The scatter plot shows how adults in OECD countries scored in the literacy and numeracy dimension. We see that the two aspects are closely correlated, those countries that have high literacy also have high numeracy.
PIAAC is only available for the very recent past, but it can still give us some insights of how numeracy skills in the world have changed. If we compare the numeracy scores of the young cohort with the older cohort in a scatterplot we find that in most countries numeracy skills have recently increased.
The visualization below shows, in two panels, a side-by-side comparison of long-term trends in school attendance and literacy.
We can see that in 1870 only one in four people in the world attended school, and this meant that only one in five were able to read. And global inequalities in access to education were very large.
Today, in contrast, the global estimates of literacy and school attendance are above 80%, and the inequality between world regions – while still existing – is much lower.
We can see that two centuries ago only a small elite of the world population had the ability to read and write – the best estimate is that 12% of the world population was literate. Over the course of the 19th century global literacy more than doubled. And over the course of the 20th century the world achieved rapid progress in education. More than 4 out of 5 people are now able to read. Young generations are better educated than ever before.
In the chart below we present a breakdown of UNESCO literacy estimates, showing the main methodologies used, and how these have changed over time. (To explore changes across time use the slider underneath the map.)

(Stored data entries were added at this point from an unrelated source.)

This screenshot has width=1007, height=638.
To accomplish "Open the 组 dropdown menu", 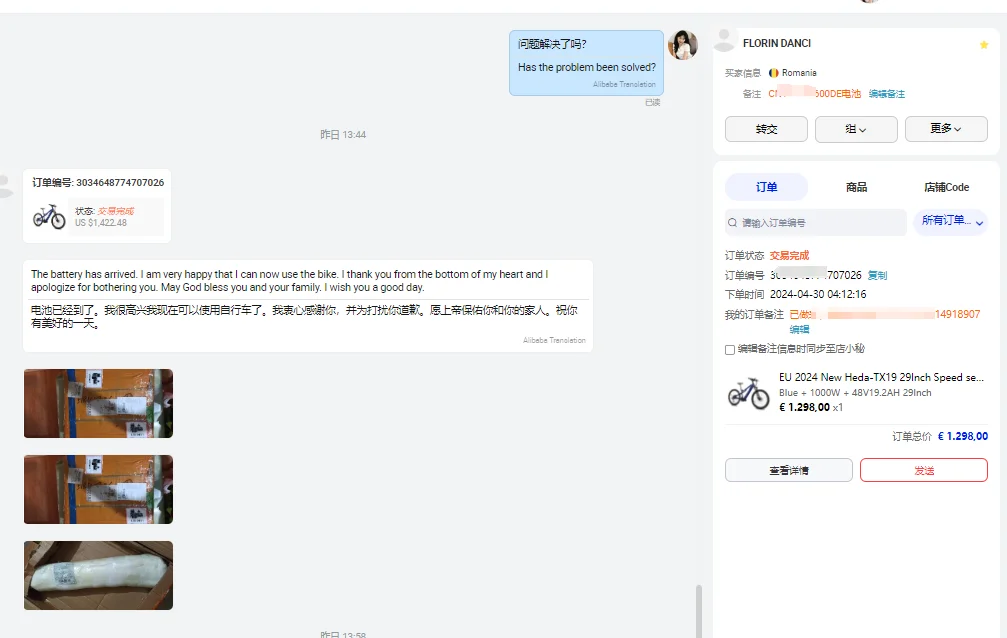I will pos(856,129).
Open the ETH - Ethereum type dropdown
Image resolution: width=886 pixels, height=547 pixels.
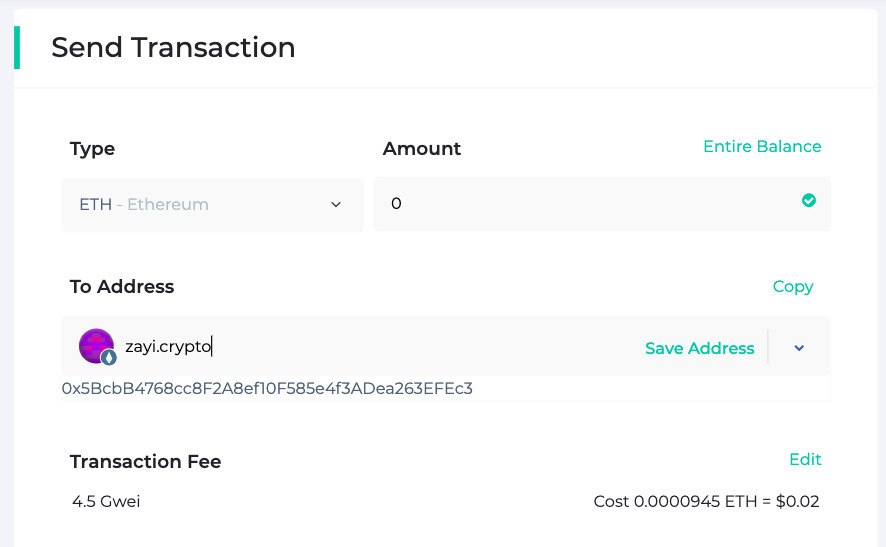[x=212, y=204]
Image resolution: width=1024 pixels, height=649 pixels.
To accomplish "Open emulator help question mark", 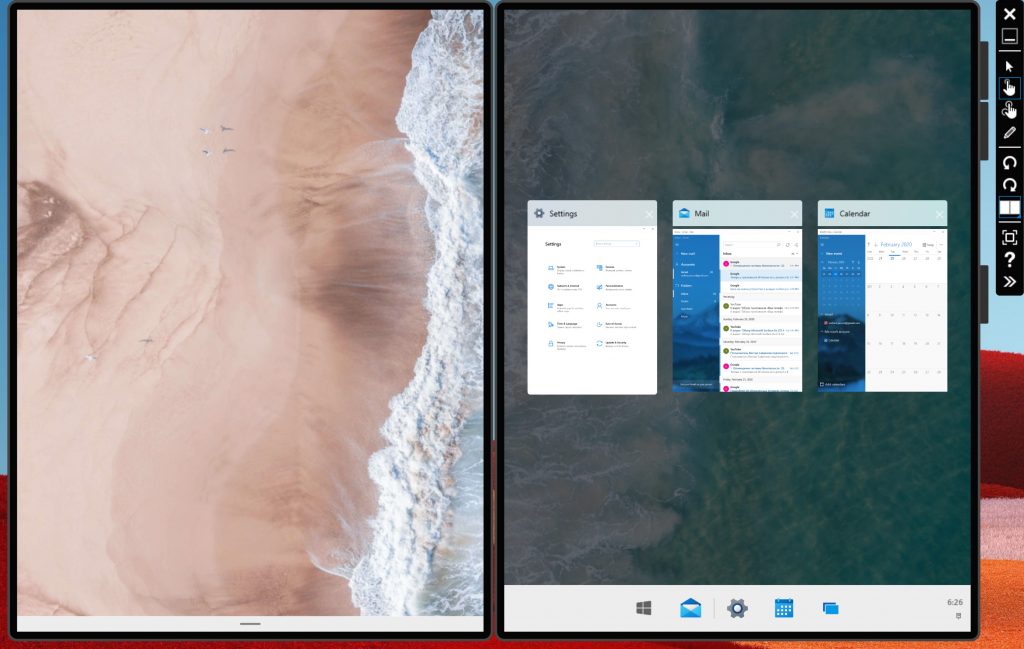I will click(x=1009, y=260).
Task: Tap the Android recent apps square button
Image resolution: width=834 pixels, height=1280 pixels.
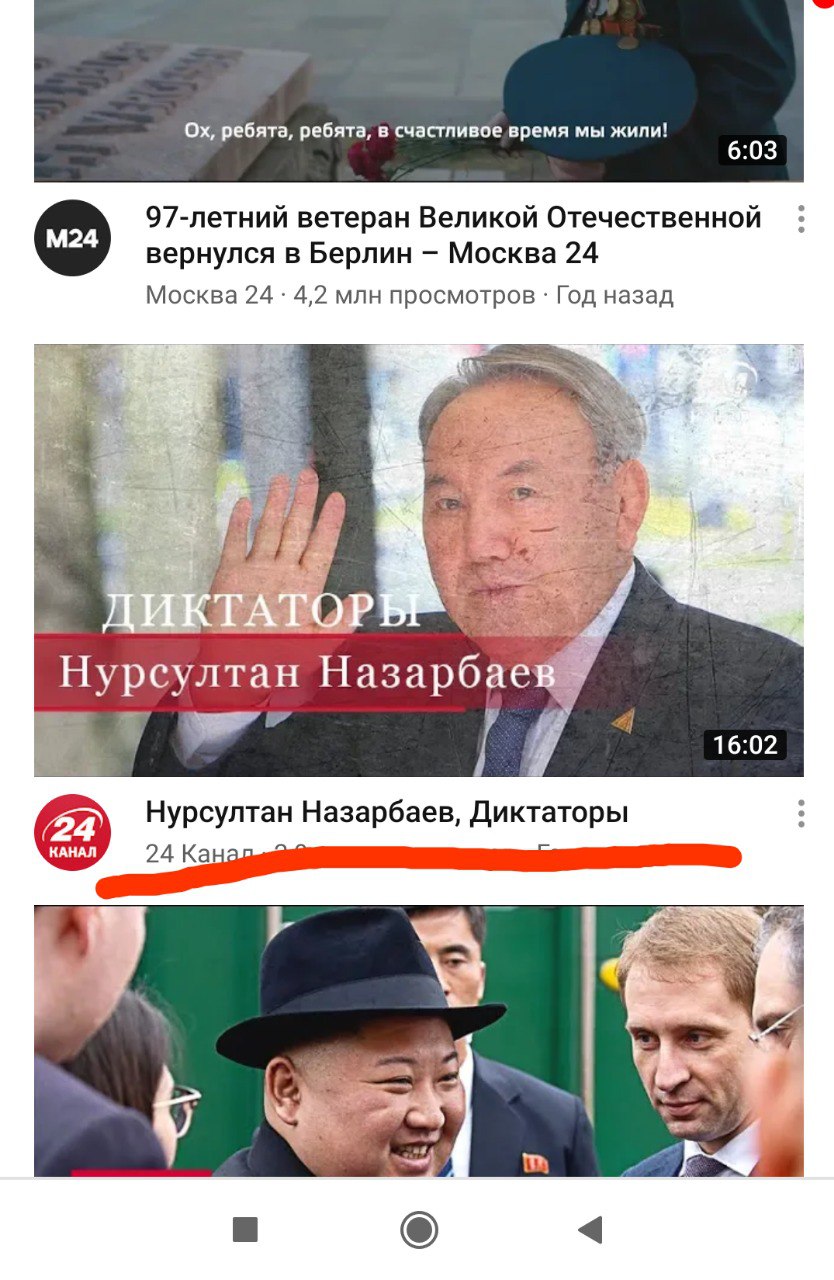Action: (245, 1229)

The breakdown covers four categories: self-reported literacy declared directly by individuals, self-reported literacy declared by the head of the household, tested literacy from proficiency examinations, and indirect estimation or extrapolation.
In most cases, the categories covering 'self-reports' (green and orange) correspond to estimates of literacy that rely on answers provided to a simple yes/no question asking people if they can read and write.

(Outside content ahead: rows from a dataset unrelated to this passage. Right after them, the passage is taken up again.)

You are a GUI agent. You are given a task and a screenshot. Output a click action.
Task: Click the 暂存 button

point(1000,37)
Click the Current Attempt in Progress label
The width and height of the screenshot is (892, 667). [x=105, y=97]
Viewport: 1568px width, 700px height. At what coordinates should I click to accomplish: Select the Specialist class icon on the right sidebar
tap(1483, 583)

The category 'indirect estimation' (black) corresponds mainly to estimates that rely on indirect evidence from educational attainment, usually based on the highest degree of completed education.
In this table you find details regarding all literacy definitions and sources, country by country, and how we categorised them for the purpose of this chart.
This chart is telling us that:
- There is substantial cross-country variation, with recent estimates covering all four measurement methods.
- There is variation within countries across time (e.g. Mexico switches between self-reports and extrapolation).
- The number of countries that base their estimates on self-reports and testing is increasing.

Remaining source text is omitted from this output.